- _Written problem 1_:
Please print the part of the trailing-zeroes text that opens with the words containing "Efficient Approach: Suppose, the" and closes with "the above approach.", reproducing it character for character.
- _Written problem 2_:
Render this sentence from the trailing-zeroes text in Spanish: "Thus, number B is represented as 10 when converted into base B."

- _Text passage_:
------------------------
Efficient Approach: Suppose, the base is 10 i.e., decimal then we’ll have to calculate the highest power of 10 that divides N! using Legendre’s formula. Thus, number B is represented as 10 when converted into base B. Let’s say base B = 13, then 13 in base 13 will be represented as 10, i.e., 1310 = 1013. Hence, problem reduces to finding the highest power of B in N!. (Largest power of k in n!)
Below is the implementation of the above approach. 
 

C++




// CPP program to find the number of trailing
// zeroes in base B representation of N!
#include <bits/stdc++.h>
using namespace std;
 
// To find the power of a prime p in
// factorial N
int findPowerOfP(int N, int p)
{
    int count = 0;
    int r = p;
    while (r <= N) {
 
        // calculating floor(n/r)
        // and adding to the count
        count += (N / r);
 
        // increasing the power of p
        // from 1 to 2 to 3 and so on
        r = r * p;
    }
    return count;
}
 
// returns all the prime factors of k
vector<pair<int, int> > primeFactorsofB(int B)
{
    // vector to store all the prime factors
    // along with their number of occurrence
    // in factorization of B
    vector<pair<int, int> > ans;
 
    for (int i = 2; B != 1; i++) {
        if (B % i == 0) {
            int count = 0;
            while (B % i == 0) {
                B = B / i;
                count++;
            }
 
            ans.push_back(make_pair(i, count));
        }
    }
    return ans;
}
 
// Returns largest power of B that
// divides N!
int largestPowerOfB(int N, int B)
{
    vector<pair<int, int> > vec;
    vec = primeFactorsofB(B);
    int ans = INT_MAX;
    for (int i = 0; i < vec.size(); i++)
 
        // calculating minimum power of all
        // the prime factors of B
        ans = min(ans, findPowerOfP(N,
                                    vec[i].first)
                           / vec[i].second);
 
    return ans;
}
 
// Driver code
int main()
{
    cout << largestPowerOfB(5, 2) << endl;
    cout << largestPowerOfB(6, 9) << endl;
    return 0;
}

Java




// Java program to find the number of trailing
// zeroes in base B representation of N!
import java.util.*;
class GFG
{
static class pair
{
    int first, second;
    public pair(int first, int second)
    {
        this.first = first;
        this.second = second;
    }
}
 
// To find the power of a prime p in
// factorial N
static int findPowerOfP(int N, int p)
{
    int count = 0;
    int r = p;
    while (r <= N)
    {
 
        // calculating floor(n/r)
        // and adding to the count
        count += (N / r);
 
        // increasing the power of p
        // from 1 to 2 to 3 and so on
        r = r * p;
    }
    return count;
}
 
// returns all the prime factors of k
static Vector<pair> primeFactorsofB(int B)
------------------------
- _Source excerpt_:
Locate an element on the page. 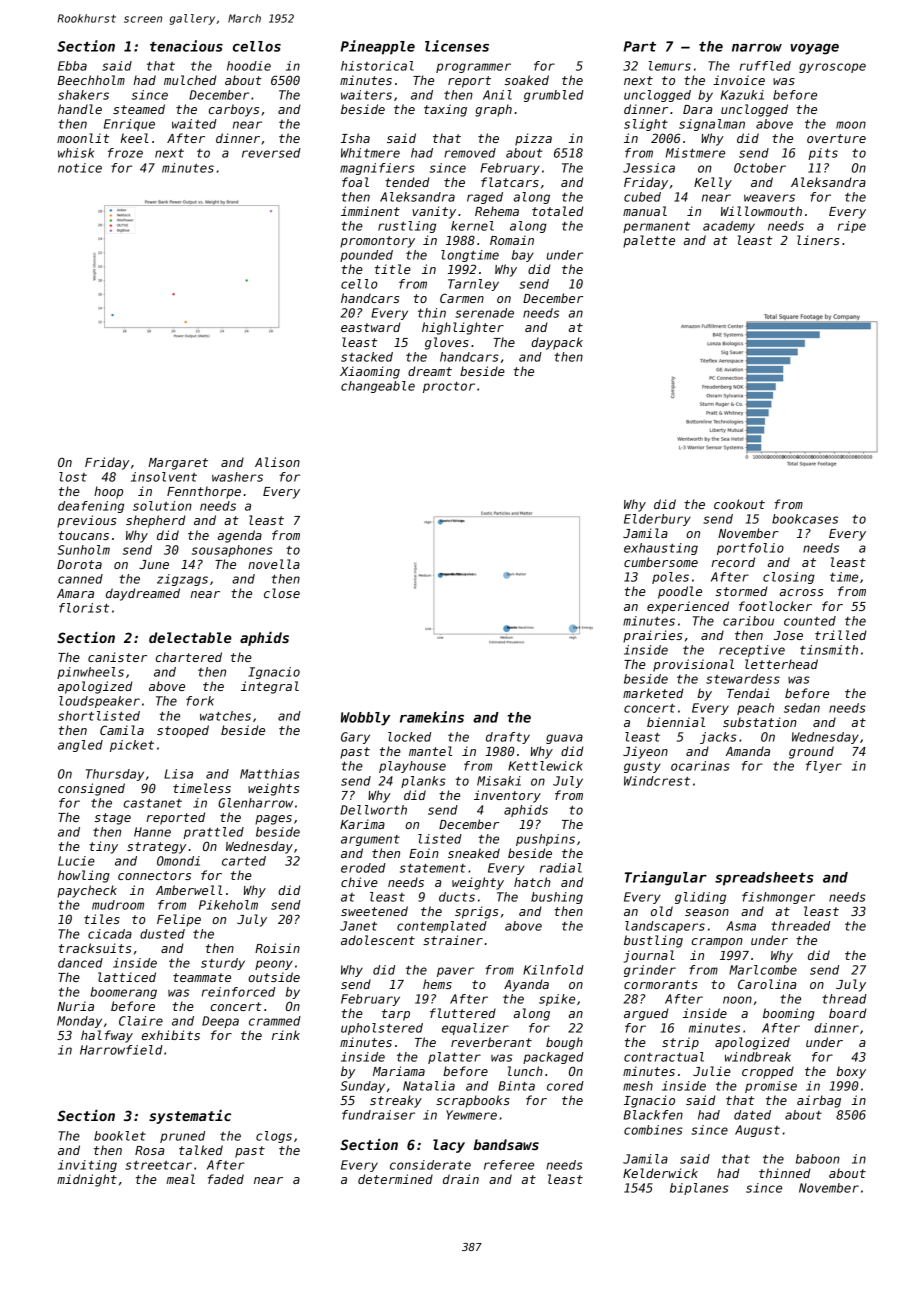 The height and width of the image is (1308, 924). toucans is located at coordinates (84, 535).
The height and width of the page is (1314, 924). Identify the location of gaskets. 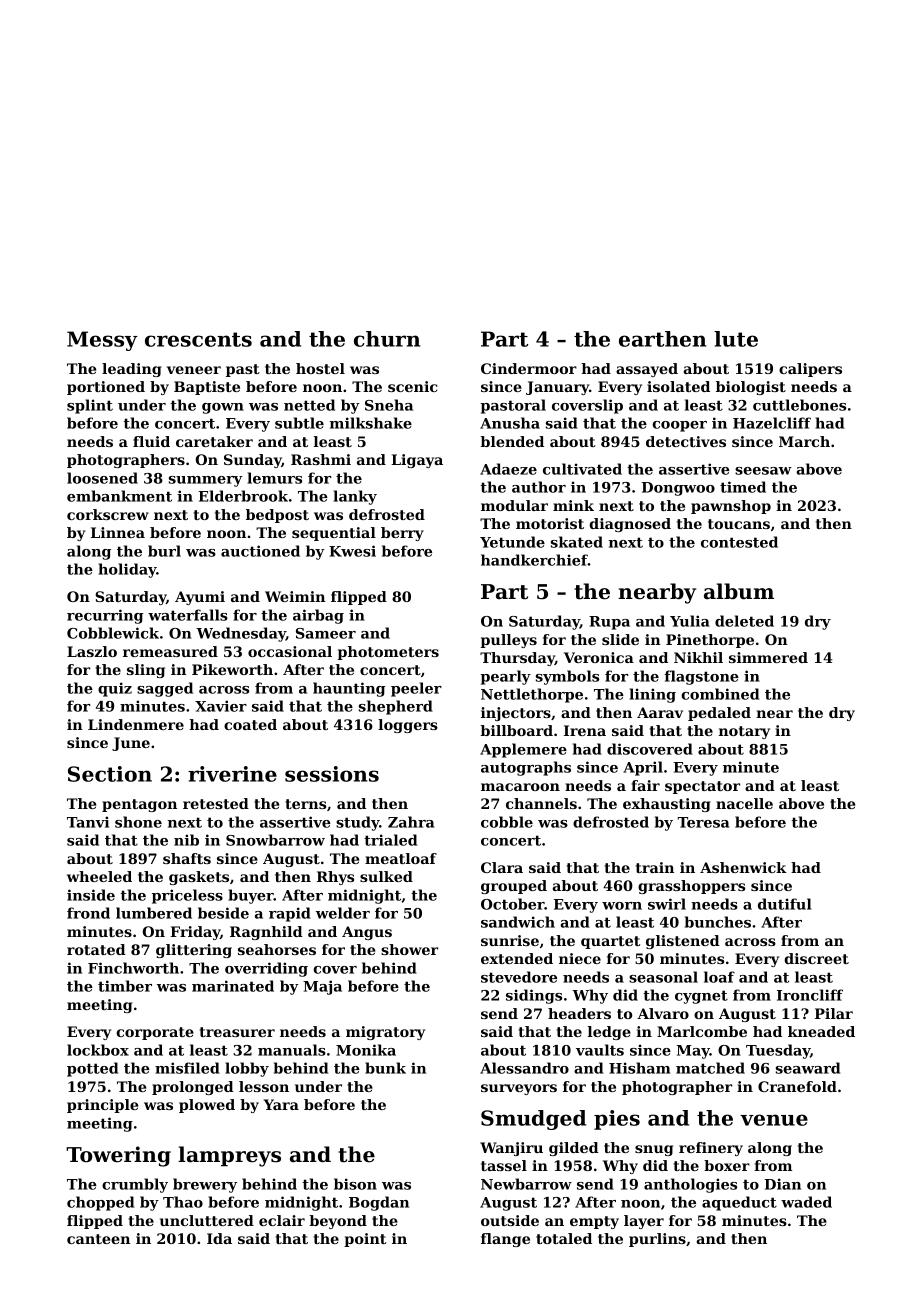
------------------------
- _Correct response 1_:
Efficient Approach: Suppose, the base is 10 i.e., decimal then we’ll have to calculate the highest power of 10 that divides N! using Legendre’s formula. Thus, number B is represented as 10 when converted into base B. Let’s say base B = 13, then 13 in base 13 will be represented as 10, i.e., 1310 = 1013. Hence, problem reduces to finding the highest power of B in N!. (Largest power of k in n!)
Below is the implementation of the above approach.

- _Correct response 2_:
Así, el número B se representa como 10 cuando se convierte a base B.